DVD Town Review of Prisoner of Azkaban
Nov 14, 2004
Posted by SueTLCUncategorized
DVD Town has posted their review of the Harry Potter and the Prisoner of Azkaban DVD. In a longer piece, the reviewer has much to say not only about the new look of the 3rd film, but the story as well.
“I enjoyed the first two “Potters,” mind you, but I thought they were mostly about special effects, the wonders of visual excitement, more than about story or characters. They were, in effect, cute and fun and delightful to look at.
This third, 2003 release in the series, “Harry Potter and the Prisoner of Azkaban,” is much more ominous and much more grown-up, so to speak, than the first two. That said, I wish it had more of a story to it. But that deficiency might be laid at the doorstep of the book’s author, J.K. Rowling. She had certainly blossomed as a writer by the third “Potter” installment, but she still tended to be rather unfocused in her plot line, as the movie demonstrates, and wordier than ever, which the movie improves upon. Still, it takes well over two hours to tell very little tale. Yet the tone, mood, and atmosphere in number three are so much more imaginatively serious, even Hogwarts and its surroundings looking and feeling different, that it more than makes up for the thin plot. What’s more, the three youngsters have matured and become better actors, delivering more authoritative and realistic performances.”
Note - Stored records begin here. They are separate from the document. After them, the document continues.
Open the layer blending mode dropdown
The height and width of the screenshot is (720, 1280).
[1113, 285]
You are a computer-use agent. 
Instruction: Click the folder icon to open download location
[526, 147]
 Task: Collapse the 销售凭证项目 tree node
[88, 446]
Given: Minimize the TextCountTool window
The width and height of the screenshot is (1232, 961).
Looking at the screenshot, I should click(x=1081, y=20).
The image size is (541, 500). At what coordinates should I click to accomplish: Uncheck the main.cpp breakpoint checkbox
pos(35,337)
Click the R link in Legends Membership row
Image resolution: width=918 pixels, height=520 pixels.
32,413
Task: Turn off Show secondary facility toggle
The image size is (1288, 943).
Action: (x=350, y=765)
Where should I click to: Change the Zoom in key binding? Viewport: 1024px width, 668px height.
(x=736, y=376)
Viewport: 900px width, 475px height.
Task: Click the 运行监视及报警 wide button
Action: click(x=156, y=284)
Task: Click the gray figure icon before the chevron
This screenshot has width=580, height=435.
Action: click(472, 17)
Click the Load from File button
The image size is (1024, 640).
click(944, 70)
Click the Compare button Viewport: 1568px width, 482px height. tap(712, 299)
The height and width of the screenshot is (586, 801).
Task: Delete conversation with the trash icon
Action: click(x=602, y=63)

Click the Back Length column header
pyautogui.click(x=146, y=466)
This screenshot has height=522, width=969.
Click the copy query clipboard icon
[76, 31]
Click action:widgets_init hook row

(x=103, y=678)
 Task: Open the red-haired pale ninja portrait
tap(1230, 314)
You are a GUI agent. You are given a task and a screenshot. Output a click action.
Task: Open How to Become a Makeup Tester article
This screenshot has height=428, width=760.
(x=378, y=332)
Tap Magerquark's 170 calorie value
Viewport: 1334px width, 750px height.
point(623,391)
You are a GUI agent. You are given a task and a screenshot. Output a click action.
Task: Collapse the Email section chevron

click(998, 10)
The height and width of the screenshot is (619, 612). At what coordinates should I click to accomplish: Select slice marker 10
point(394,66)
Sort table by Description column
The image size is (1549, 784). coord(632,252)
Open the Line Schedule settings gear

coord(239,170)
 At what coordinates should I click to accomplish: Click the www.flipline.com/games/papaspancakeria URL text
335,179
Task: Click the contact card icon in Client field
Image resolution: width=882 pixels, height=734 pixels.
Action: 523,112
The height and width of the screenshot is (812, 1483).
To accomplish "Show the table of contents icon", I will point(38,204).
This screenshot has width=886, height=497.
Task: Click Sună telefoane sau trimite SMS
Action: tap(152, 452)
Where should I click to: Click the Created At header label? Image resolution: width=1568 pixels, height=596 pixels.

The reviewer ultimately liked the 3rd film better than its predecesors, giving kudos to the new look, acting, and special effects, yet said that Azkaban “feels rather unfinished and, ultimately, unfulfilling.” The review continues:
“As I said before, I still think this latest “Potter” is the best so far, but I have to say it still feels more than a little flat. The pacing is certainly one culprit, as the story doesn’t really go very quickly in any particular direction; but also I attribute the story’s lackadaisical nature to the fact that it has so little to say beyond a few character discoveries. The first two movies, while less developed in style and tone, told self-contained stories. They stood on their own. This latest one feels more like a brief anecdote than a fully evolved narrative; it’s like a chapter in a book rather than a complete novel. Blame this on the author, not the movie, however. Rowling was merely continuing the series with another episode in Harry’s life of chronically dire predicaments and baleful scrapes. I had the feeling as the movie was going on and again when it was over that while a lot of action occurred, nothing much actually happened.”
The review did give its higher marks for the video and audio, and slightly lower scores of 7 out of 10 for the extras and film value.